**Requirement**: An exact repetition of the data is required; no picture should appear in it.

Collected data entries
----

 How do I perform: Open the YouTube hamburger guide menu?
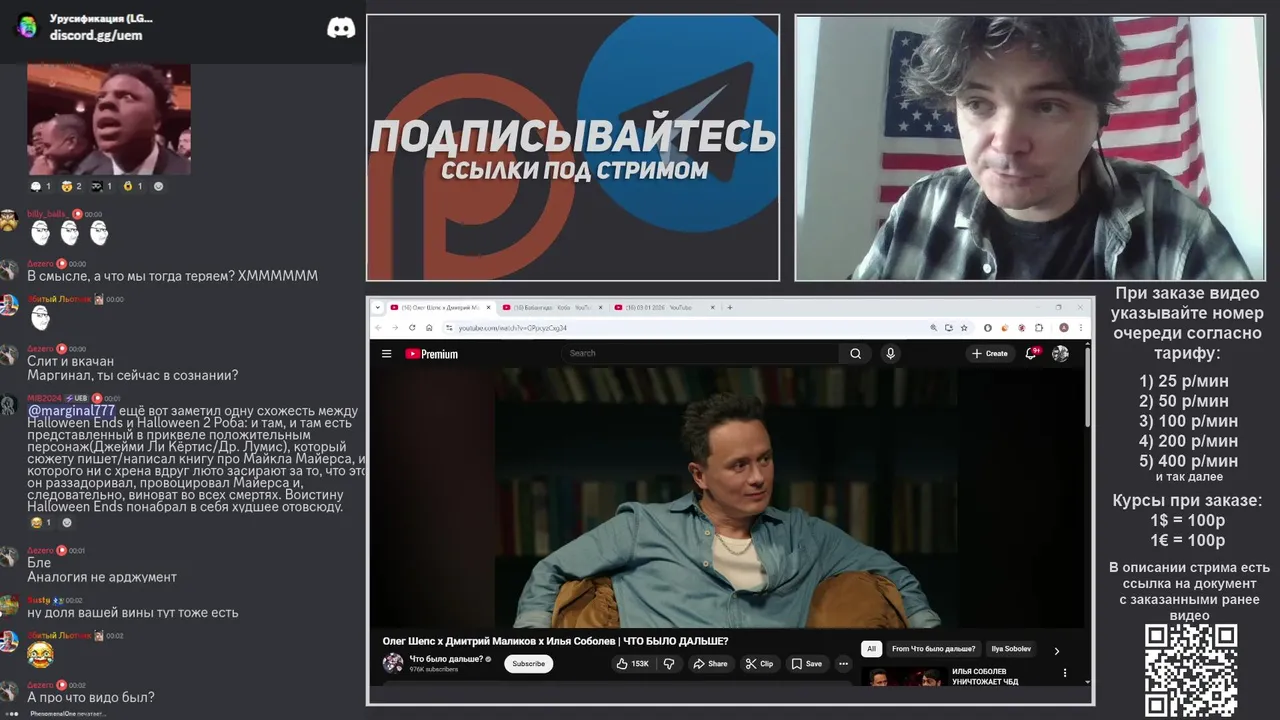pos(386,353)
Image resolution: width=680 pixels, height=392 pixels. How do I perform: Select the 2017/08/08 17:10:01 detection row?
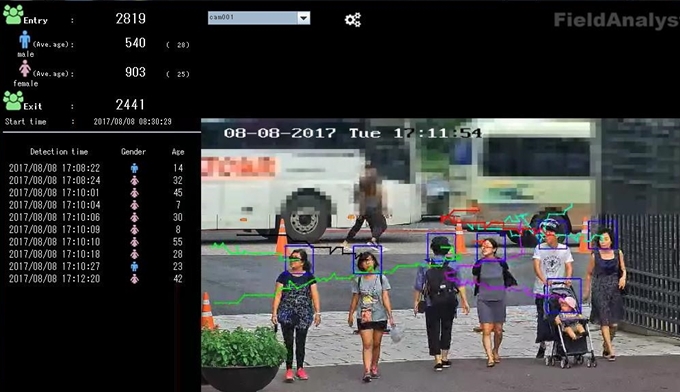tap(96, 193)
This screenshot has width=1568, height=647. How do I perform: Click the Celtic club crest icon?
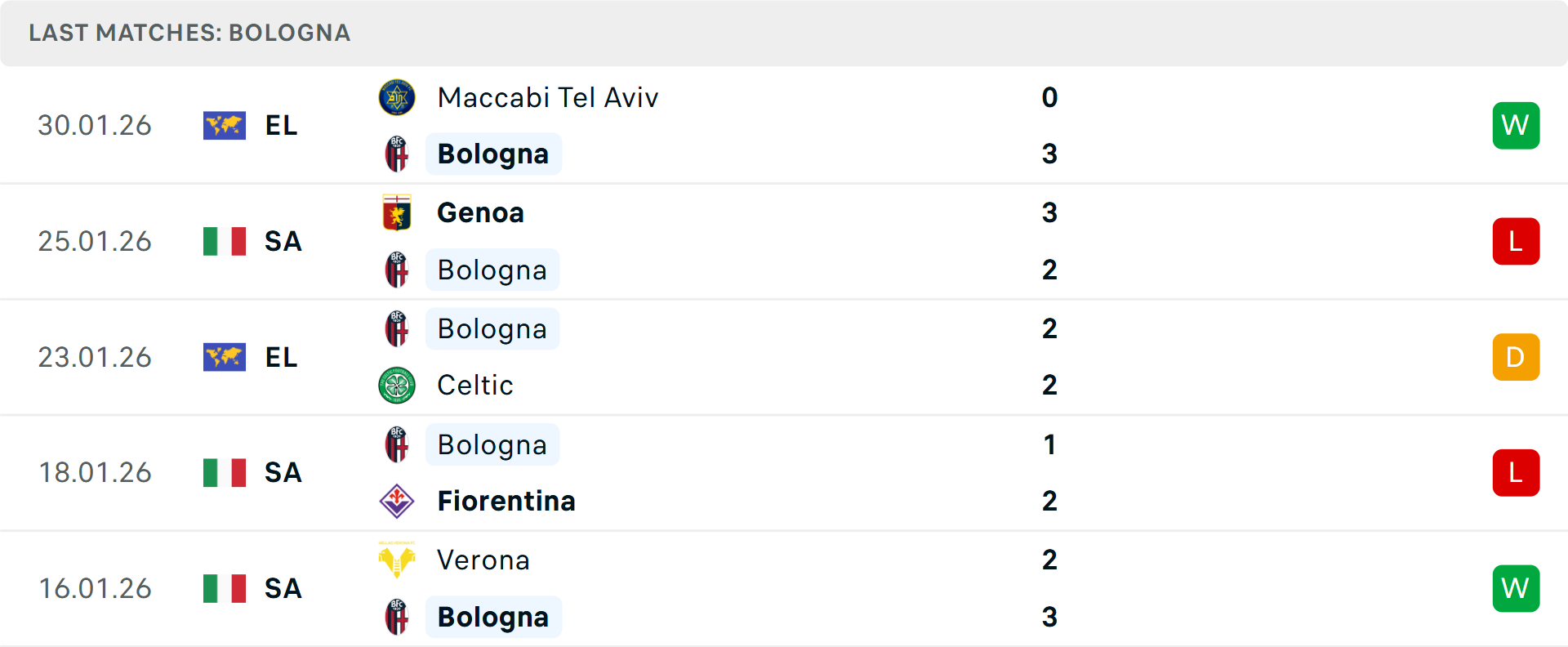point(397,385)
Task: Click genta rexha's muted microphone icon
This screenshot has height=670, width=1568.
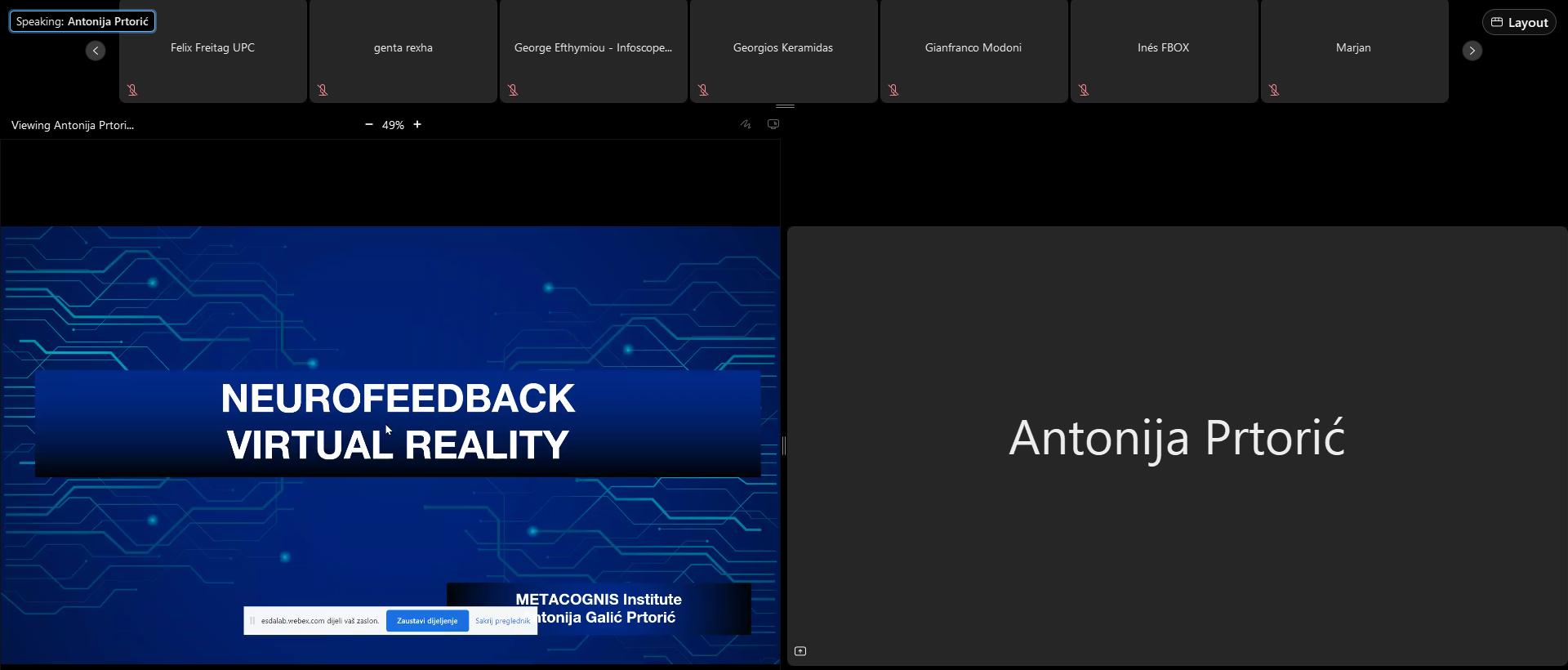Action: click(x=323, y=90)
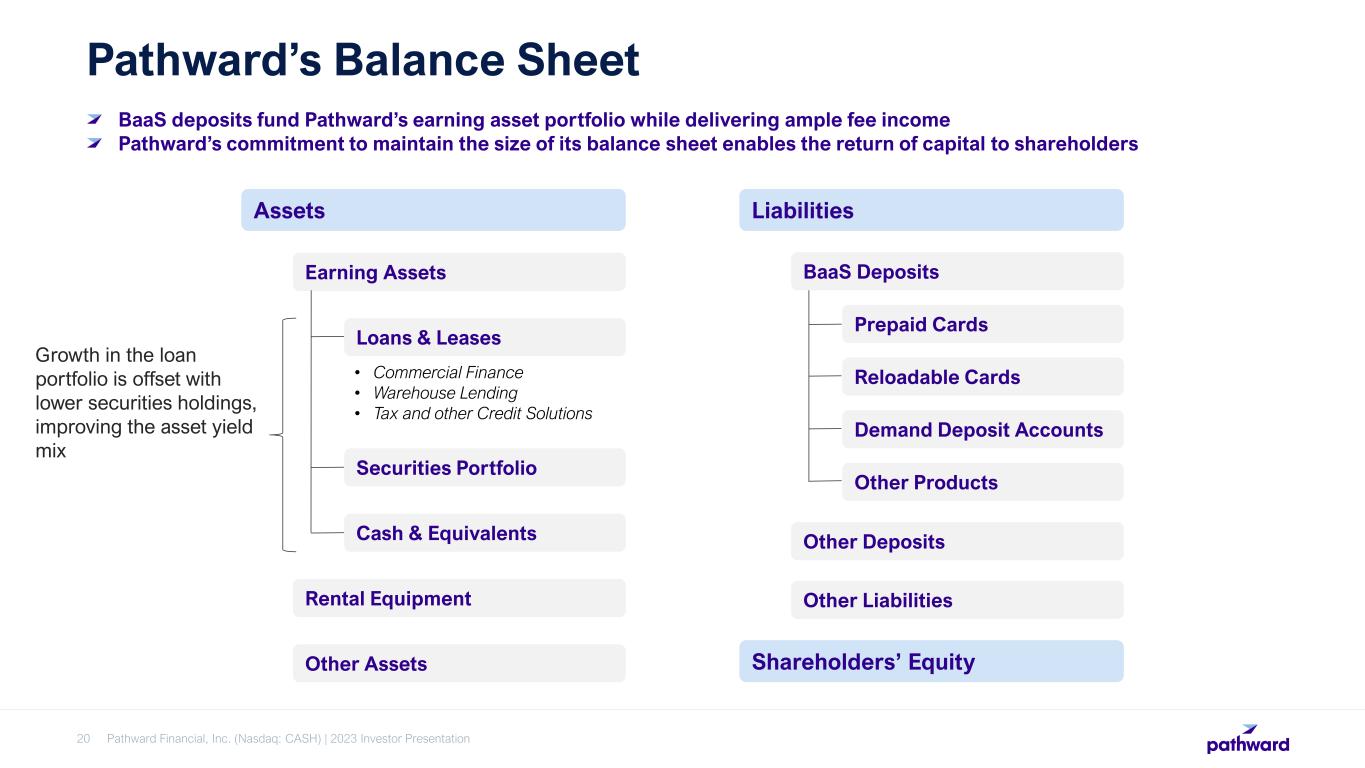Select the Other Products item
This screenshot has width=1365, height=768.
point(982,482)
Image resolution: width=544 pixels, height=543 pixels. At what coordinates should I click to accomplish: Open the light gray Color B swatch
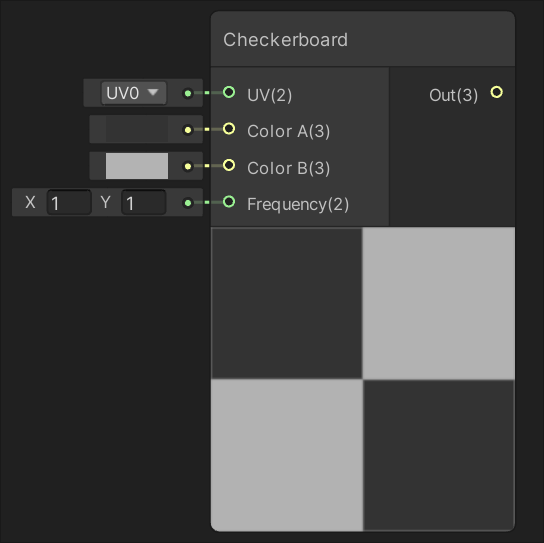137,166
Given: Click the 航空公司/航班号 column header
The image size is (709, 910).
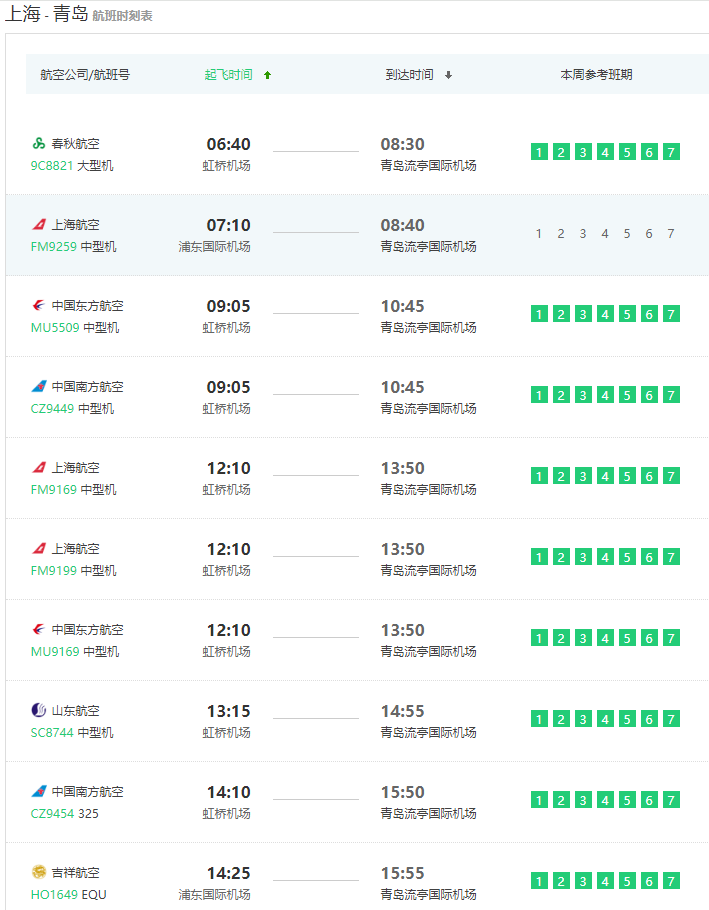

----

**Response**:
 How do I perform: Open the YouTube hamburger guide menu?
pos(386,353)
Image resolution: width=680 pixels, height=392 pixels. How do I perform: Select the 2017/08/08 17:10:01 detection row?
tap(96, 193)
This screenshot has width=1568, height=647. How do I perform: Click the Celtic club crest icon?
point(397,385)
Task: Click genta rexha's muted microphone icon
This screenshot has height=670, width=1568.
Action: click(x=323, y=90)
Select the Other Products item
This screenshot has width=1365, height=768.
point(982,482)
Image resolution: width=544 pixels, height=543 pixels. At what coordinates should I click to accomplish: Open the light gray Color B swatch
137,166
Given: Click the 航空公司/航班号 column header
The image size is (709, 910).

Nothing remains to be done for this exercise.